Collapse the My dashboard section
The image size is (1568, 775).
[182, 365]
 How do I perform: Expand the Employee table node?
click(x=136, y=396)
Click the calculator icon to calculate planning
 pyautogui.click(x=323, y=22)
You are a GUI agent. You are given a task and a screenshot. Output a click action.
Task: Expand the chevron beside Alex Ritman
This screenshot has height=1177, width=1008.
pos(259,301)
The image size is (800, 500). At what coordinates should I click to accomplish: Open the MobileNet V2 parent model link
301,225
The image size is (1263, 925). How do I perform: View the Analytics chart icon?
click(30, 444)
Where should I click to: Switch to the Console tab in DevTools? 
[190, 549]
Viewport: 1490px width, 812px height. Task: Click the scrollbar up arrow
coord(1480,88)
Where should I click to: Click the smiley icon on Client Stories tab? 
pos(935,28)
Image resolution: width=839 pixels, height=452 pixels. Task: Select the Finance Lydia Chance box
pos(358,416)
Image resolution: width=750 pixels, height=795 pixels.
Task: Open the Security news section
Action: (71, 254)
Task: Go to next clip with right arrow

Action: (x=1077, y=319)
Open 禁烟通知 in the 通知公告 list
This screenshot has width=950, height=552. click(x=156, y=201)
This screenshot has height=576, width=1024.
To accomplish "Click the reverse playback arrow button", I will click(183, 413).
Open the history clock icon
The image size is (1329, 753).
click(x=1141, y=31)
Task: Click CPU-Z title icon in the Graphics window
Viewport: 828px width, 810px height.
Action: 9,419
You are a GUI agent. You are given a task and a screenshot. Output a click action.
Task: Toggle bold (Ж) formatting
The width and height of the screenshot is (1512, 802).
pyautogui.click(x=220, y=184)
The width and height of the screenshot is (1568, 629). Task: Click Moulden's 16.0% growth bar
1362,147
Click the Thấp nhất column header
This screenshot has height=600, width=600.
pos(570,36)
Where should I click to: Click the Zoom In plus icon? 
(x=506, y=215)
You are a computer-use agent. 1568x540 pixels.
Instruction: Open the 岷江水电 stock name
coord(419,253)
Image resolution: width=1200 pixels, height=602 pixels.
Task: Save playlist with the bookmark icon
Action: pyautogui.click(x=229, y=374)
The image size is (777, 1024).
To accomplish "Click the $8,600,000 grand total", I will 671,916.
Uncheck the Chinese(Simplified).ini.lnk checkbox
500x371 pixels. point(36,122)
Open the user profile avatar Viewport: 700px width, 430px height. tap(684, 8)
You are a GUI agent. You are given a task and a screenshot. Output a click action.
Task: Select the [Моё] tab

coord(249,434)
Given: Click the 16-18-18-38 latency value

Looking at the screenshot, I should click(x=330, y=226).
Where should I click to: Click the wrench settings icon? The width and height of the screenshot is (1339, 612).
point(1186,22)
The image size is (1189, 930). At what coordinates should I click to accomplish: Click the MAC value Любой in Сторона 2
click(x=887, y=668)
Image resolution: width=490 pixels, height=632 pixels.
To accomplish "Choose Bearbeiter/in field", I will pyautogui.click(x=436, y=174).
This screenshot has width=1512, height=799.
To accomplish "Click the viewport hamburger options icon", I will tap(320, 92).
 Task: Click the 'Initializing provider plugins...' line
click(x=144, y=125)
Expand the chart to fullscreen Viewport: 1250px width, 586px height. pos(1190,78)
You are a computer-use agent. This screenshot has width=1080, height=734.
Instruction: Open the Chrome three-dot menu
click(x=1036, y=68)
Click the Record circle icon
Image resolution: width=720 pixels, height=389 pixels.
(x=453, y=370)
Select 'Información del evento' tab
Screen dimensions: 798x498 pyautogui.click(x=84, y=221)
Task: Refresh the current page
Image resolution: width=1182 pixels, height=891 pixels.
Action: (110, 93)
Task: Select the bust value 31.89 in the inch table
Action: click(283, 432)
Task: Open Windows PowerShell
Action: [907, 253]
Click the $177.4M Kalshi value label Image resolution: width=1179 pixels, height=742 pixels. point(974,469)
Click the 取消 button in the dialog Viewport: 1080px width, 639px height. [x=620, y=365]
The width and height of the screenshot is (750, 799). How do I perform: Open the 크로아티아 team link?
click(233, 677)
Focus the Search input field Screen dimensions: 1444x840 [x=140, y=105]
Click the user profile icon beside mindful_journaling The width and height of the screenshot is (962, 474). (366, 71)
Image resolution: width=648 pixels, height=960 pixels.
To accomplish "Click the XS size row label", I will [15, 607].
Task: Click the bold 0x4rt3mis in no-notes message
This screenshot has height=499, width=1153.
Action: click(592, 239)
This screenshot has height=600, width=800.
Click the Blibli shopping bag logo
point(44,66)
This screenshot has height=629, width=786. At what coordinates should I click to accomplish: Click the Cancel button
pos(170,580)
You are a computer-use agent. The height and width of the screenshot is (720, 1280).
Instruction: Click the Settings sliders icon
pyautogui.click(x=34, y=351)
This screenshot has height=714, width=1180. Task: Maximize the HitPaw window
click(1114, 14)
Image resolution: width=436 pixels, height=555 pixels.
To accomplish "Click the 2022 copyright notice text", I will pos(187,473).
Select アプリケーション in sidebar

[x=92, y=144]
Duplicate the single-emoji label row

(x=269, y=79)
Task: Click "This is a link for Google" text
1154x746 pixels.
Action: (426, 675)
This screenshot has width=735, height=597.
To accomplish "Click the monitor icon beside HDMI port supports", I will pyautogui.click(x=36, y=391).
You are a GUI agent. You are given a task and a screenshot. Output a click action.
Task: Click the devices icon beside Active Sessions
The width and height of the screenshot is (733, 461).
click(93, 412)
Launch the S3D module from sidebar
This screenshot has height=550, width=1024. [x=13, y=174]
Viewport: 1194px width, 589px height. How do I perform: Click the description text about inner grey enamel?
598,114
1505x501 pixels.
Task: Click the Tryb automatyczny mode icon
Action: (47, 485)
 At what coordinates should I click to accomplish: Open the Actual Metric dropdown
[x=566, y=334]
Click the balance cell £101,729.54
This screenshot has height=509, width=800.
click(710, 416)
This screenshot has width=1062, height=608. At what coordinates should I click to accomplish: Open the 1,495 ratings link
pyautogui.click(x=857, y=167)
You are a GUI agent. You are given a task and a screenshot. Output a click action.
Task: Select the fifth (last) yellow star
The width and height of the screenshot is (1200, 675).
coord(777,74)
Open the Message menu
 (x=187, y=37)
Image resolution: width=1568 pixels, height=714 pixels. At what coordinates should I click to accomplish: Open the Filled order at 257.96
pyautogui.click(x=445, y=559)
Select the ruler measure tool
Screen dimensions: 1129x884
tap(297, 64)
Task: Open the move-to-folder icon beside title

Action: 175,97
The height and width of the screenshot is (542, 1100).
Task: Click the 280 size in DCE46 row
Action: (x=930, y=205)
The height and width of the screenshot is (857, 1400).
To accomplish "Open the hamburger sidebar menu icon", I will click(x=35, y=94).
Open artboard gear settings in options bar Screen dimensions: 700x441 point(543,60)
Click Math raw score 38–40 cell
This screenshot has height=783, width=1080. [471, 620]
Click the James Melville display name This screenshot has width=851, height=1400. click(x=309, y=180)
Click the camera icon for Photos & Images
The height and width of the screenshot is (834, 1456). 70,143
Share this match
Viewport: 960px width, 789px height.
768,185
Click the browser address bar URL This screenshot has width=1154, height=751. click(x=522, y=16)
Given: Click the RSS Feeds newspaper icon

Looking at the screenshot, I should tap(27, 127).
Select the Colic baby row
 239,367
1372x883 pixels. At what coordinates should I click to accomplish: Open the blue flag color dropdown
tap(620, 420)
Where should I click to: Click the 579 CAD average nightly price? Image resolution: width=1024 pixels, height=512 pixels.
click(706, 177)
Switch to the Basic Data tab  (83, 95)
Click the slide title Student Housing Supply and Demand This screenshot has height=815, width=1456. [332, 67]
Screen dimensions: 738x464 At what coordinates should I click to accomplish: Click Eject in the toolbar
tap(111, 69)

■ **What you should do**
From the data above, copy each line that has the string "hamburger".

■ **Response to this exercise**
To accomplish "Click the viewport hamburger options icon", I will tap(320, 92).
To accomplish "Open the hamburger sidebar menu icon", I will click(x=35, y=94).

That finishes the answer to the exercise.